Instructions to follow: State how many lines in the records hold the word "agent", giving the number and no other text.

Materials provided below:

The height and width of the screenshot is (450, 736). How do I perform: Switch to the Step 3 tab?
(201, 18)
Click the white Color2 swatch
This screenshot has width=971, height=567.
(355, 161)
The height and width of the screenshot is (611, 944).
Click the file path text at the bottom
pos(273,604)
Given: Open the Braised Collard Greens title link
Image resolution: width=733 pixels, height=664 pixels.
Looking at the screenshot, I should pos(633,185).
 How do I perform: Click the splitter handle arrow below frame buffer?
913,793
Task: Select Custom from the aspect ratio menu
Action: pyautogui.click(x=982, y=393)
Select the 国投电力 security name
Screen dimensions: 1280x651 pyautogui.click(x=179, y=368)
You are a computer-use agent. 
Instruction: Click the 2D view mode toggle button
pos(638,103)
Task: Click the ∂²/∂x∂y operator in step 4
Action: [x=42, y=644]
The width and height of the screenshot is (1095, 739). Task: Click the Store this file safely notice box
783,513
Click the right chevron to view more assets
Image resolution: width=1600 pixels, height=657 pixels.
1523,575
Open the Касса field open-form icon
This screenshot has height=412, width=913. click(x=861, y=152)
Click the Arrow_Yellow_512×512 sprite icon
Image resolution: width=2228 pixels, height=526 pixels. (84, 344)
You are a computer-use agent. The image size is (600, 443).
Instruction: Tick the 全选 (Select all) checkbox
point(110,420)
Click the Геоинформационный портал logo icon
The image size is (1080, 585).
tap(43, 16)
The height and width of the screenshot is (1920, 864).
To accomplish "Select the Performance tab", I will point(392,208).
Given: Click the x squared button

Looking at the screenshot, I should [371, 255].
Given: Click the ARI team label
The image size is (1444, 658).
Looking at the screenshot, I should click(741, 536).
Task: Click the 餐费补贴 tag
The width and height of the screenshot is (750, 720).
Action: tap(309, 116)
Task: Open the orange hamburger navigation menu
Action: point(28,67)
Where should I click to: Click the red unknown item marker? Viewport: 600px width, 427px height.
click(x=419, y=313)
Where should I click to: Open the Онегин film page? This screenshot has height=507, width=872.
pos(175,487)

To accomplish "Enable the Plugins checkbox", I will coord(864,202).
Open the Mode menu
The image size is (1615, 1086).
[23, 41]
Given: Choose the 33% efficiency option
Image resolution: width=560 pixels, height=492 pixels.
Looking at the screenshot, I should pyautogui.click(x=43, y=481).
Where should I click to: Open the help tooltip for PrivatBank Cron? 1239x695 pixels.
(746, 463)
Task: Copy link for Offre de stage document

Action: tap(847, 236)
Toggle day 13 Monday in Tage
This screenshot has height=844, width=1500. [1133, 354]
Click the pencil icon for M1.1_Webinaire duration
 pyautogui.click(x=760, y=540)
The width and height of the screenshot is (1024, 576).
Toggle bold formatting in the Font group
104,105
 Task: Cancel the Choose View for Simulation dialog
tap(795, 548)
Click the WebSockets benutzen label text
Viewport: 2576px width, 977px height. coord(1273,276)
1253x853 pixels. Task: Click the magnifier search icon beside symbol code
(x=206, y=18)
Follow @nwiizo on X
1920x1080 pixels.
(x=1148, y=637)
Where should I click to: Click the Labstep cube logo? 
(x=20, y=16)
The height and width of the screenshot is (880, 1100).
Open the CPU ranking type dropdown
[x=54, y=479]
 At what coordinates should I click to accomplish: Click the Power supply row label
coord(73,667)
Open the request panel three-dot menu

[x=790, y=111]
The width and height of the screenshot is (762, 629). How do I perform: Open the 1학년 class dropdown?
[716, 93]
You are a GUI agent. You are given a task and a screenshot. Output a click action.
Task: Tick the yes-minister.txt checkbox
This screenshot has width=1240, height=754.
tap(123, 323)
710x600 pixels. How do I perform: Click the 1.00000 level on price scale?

End of Materials provided.

Answer below: 3